Abstract: Recently, machine learning has received plenty of attentions due to the fast progress of GPU computing.  However, machine learning needs many data to simulate a system.  For a problem lack of data, physics-informed neural networks (PINNs) was proposed by Raissi et al. [1]. PINNs leverage the principles of physics to guide the learning process of neural networks, enabling them to approximate solutions to partial differential equations that govern fluid dynamics. This method significantly reduces the reliance on extensive datasets, making it particularly advantageous in scenarios where data is scarce or difficult to obtain. By incorporating physical laws directly into the loss function, PINNs ensure that the learned solutions adhere to the governing equations, boundary conditions, and initial conditions of the fluid system under consideration.

We established a PINNs model for solving incompressible fluid flow.  The benchmark problem, cavity flow, was simulated using the proposed PINNs model.  A special loss function in PINNs was suggested to allow an effect of utilization of noisy data.  As a result, the cavity flow can be simulated using PINNs with less 100 velocity data.  Also, as long as those data are allocated properly, no noise is found in solutions (see Satyadharma et al. [2]).  Furthermore, PINNs can be used to estimate numerical error in CFD solutions due to different meshes.  In addition, to estimate numerical error, it requires several fine mesh simulations.  We also built a PINNs model which can estimate the error with a single simulation dataset.  This can save more computational time to calculate numerical error in solutions.  This abstract highlights the potential of PINNs to revolutionize traditional CFD methodologies, offering a promising pathway towards more efficient and reliable fluid dynamics simulations.

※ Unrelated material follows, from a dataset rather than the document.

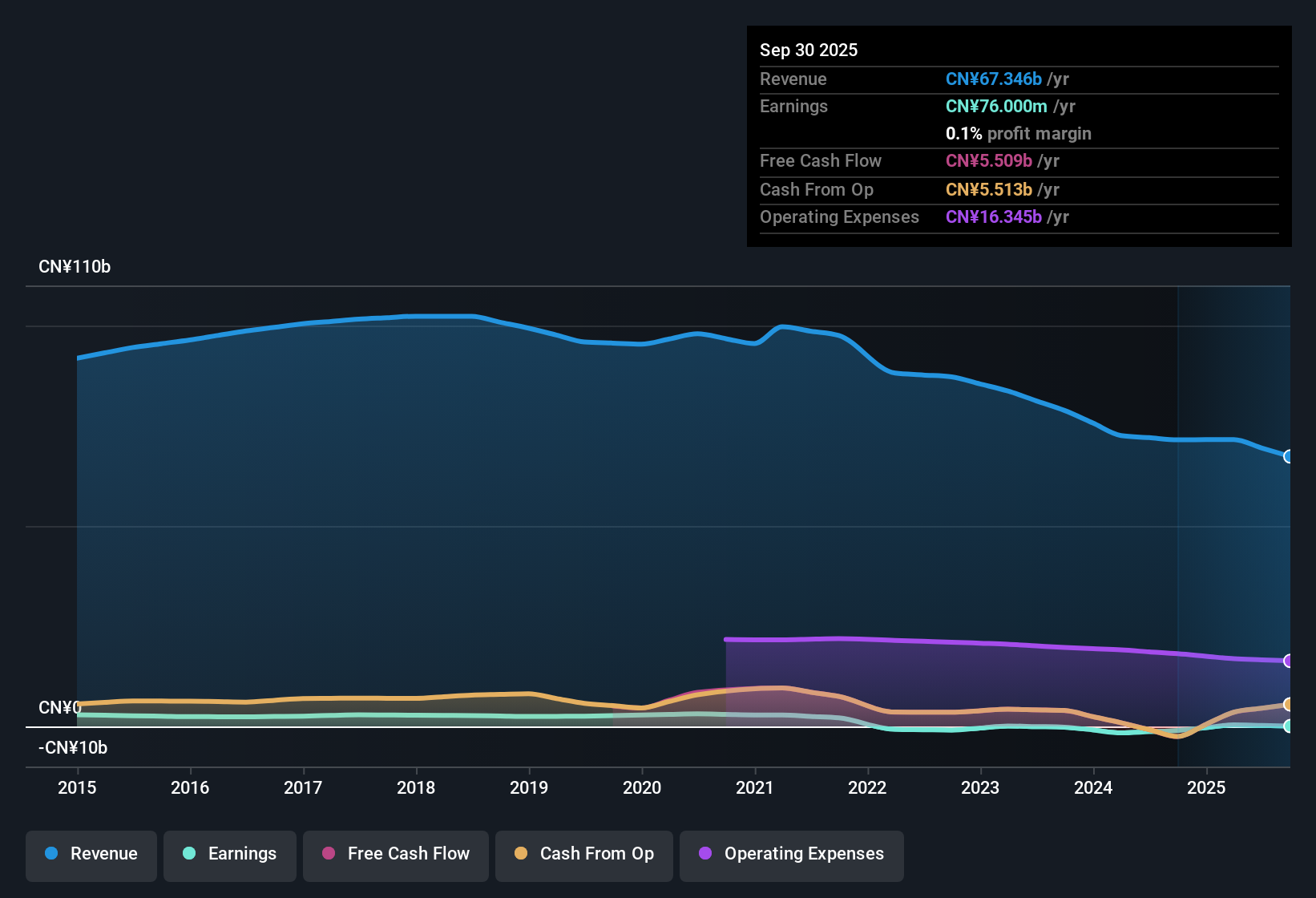Click the teal Earnings legend dot
1316x898 pixels.
[x=189, y=854]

This work was supported by National Science and Technology Council (Grant no. NSTC 112-2221-E-011-075-MY3 and 112-2221-E-011-074-MY3) and National High Performance Computing Center Taiwan.

References

[1] Raissi, M., Perdikaris, P., Karniadakis, G. E. Physics-informed neural networks: A deep learning framework for solving forward and inverse problems involving nonlinear partial differential equations. Journal of Computational Physics 378, 686–707 (2019).

[2] Satyadharma, A., Chern, M., Kan, H.C., Harinaldi, H., and Julian, J. Assessing Physics Informed Neural Network performance with sparse noisy velocity data. Physics of Fluids 36, 103619 (2024).

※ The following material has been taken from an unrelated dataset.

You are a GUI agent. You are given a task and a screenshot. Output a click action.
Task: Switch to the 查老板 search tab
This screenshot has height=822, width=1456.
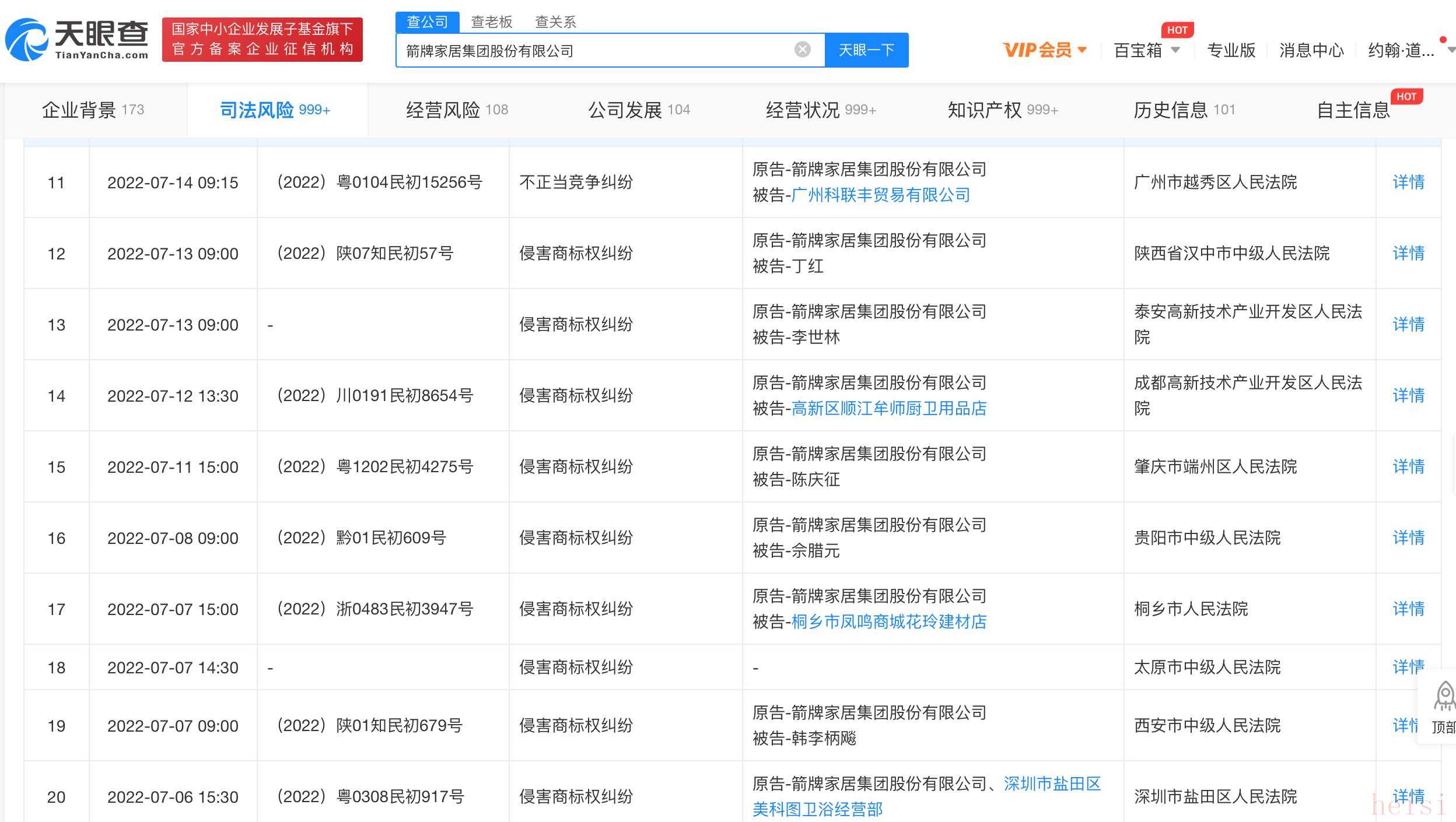coord(491,22)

Bio: Prof. Ming-Jyh Chern is a Professor and Dean of Engineering at the National Taiwan University of Science and Technology. He earned his D.Phil. in Engineering Science from the University of Oxford in 1999, following his M.S. and B.S. degrees from National Taiwan University. With extensive experience in academia, he has served as an Associate Professor and Assistant Professor at his current institution, as well as a post-doctoral fellow at the Institute of Physics, Academia Sinica. His research interests encompass computational fluid dynamics, turbulence, and biomedical fluid dynamics, among others. He has published 70 SCI journal papers in his research area.  Prof. Chern is actively involved in professional organizations and has held significant editorial and leadership roles, including President of TWSIAM. He has received numerous accolades, including keynote speaker invitations at international conferences and several best paper awards. Prof. Chern is also a principal investigator for various research projects funded by the Ministry of Science and Technology in Taiwan, contributing significantly to advancements in fluid dynamics and engineering education.